- _Problem set_
[A] Answer these questions using the passage on everyday rudeness below:
(i) Whose mailing list does the writer point to as an example of people being out of control in emails?
(ii) What length of reply does the writer suggest sending when someone is too busy for a full one?
(iii) In the part on namecalling, what reason is given for someone insulting a celebrity on their handle?
[B] Carry on the passage about everyday rudeness from its last sentence.

- _Passage given_
-------

Here are some instances of how rudeness has overtaken our daily lives:

Emails: Seriously, most people do not know how to write mails. You have to see my housing community’s mailing list; most people are totally out of control. Some don’t know how to communicate in the language that they are murdering. While others have no control over their raging thoughts and the hopeless expletives that they casually and almost brashly litter their offensive mails with. What is even more shocking is that they don’t for a moment pause to think that this mail may be directed at someone who lives in the neighborhood, an actual living and breathing human being.

Then there are those who don’t know that one is supposed to actually reply to mails. In these times of smartphones-being-extended-anatomy phase, there are folks who will just not reply. It is infuriating both on the professional and personal level. I wonder what it takes to send a two-line reply just in case you are busy enough not to send a full-fledged one.

Namecalling: With social media, namecalling has become fashionable. Yes, you can actually tweet to a celebrity on their handle and call them a#@$%&*. That must be so much fun, I know. Makes you measure up to them. Why? Because you did not like a movie/commercial that they did. FB status updates are free for all. I have seen a couple of my friends (they did not know each other) go after one another simply because they had opposite views to each other. There are those who jump into conversations they have no clue about and often hold flags for people just based on hearsay. And yet some more who do not hesitate in using words like racist, bigot, rapist and harassment in a casual manner not thinking about the hurt they are disseminating. Your own fault being that you have a general impression of being friendly and nice. Everyone is passing judgments in a hurry and they won’t keep their views to themselves. They also wouldn’t pause for a second to think of all that they are doing on public timelines.

Discussions: There is much yelling and less discourse that happens around us. Try raking up a contentious topic and often people quickly descend to namecalling even fist fights. Is there a thing left as not having the last word everytime or agreeing to disagree anymore?

-------

- _Supplied information_
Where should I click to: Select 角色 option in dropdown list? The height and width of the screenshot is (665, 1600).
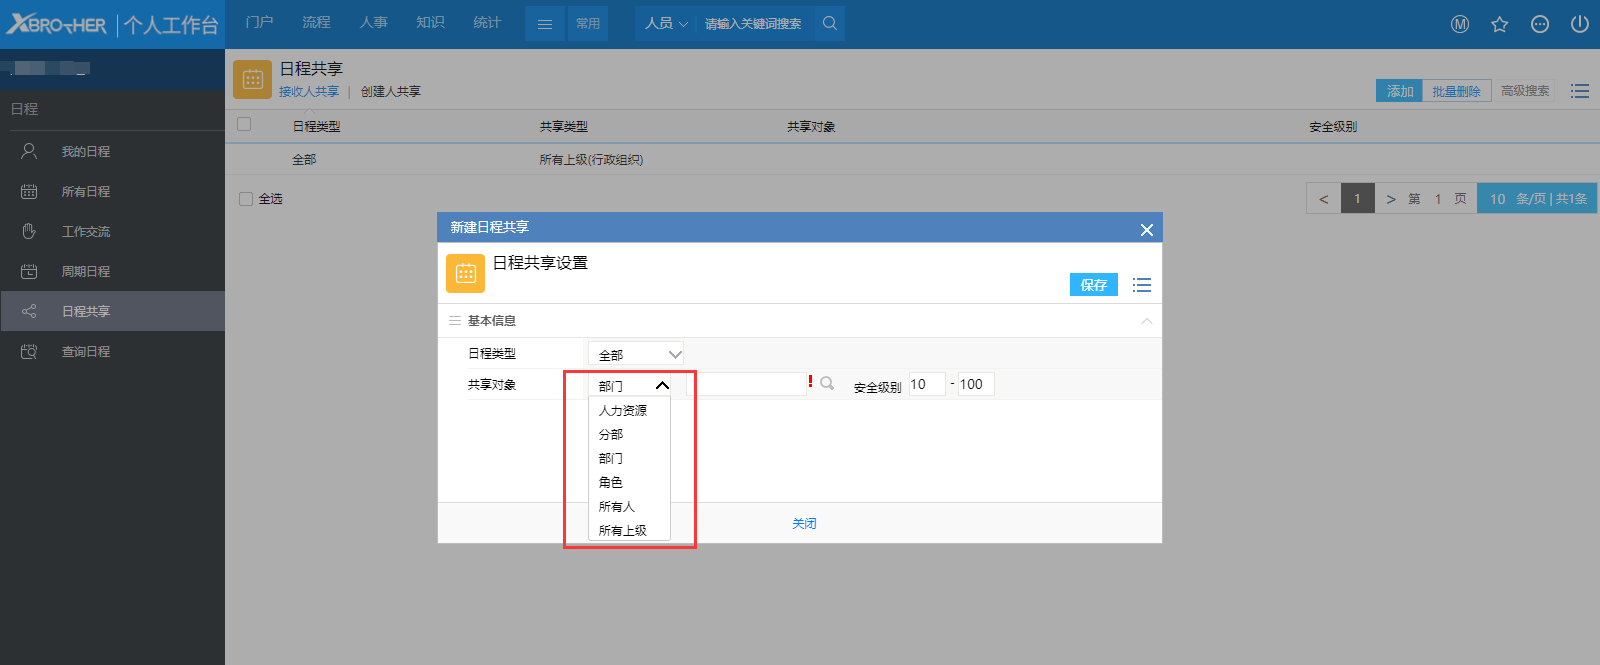click(x=611, y=483)
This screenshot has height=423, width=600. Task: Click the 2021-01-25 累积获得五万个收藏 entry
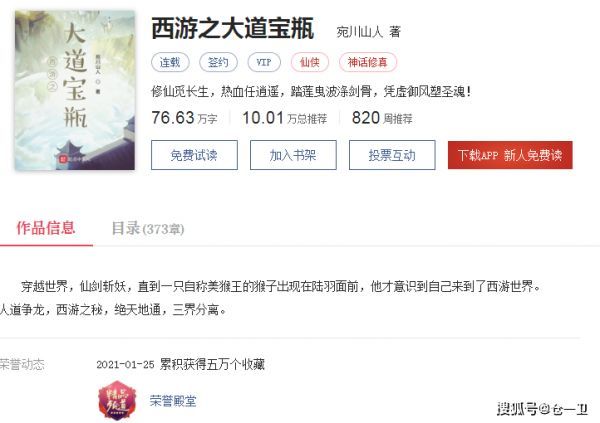click(181, 364)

-------

- _Expected answers_
[A]
(i) The writer's housing community's mailing list.
(ii) A two-line reply.
(iii) They did not like a movie or commercial that the celebrity did.

[B]
Greeting: While I enjoy saying Namaste to elders and hi to people of my age and younger, try and recall how many children actually greet you these days. The older boys/young men, I was horrified to discover address you as dude. And they cannot complete a sentence without muttering the f word. Did our parents not tell us to greet people or at least smile when we meet them? Women are not far behind with their mood swings. One day they smile and gush and the next day, they look through you. How difficult is a smile, really?

Chivalry: Yes, men hesitate to hold doors open or pull out chairs or offer to help with heavy bags at the risk of being considered old fashioned or even condescending to the ‘weaker’ sex. Leaving gender issues aside, shouldn’t we be doing all these for each other just because they are good manners. Come on, is it too much to expect to be helpful and civil?

Blog: Being a blogger who writes in a public domain and responds to you politely does not give you a right to get overly friendly, abusive or nasty while commenting. Would you be so brutal if we were face to face? Our blogs and social media persona are an extension of ourselves. Should we not be polite and decent there? I wince when I see strangers get too comfortable or rude without reason. Where is nicety and basic etiquette?

Attention deficit syndrome: Have you noticed that our attention is completely divided these days? We are all wildly running keeping our fingers into many pies. No longer do we actually rest once our professional work is done. We are always on the cellphone/tablet/laptop. So much so that I see people in restaurants sitting in groups animatedly engaged with their cellphones. Why did they bother to meet, I think? If it were in my hands, I would ban these gadgets in such places, especially theaters and eateries. I wish we could do the same at homes too. Sigh!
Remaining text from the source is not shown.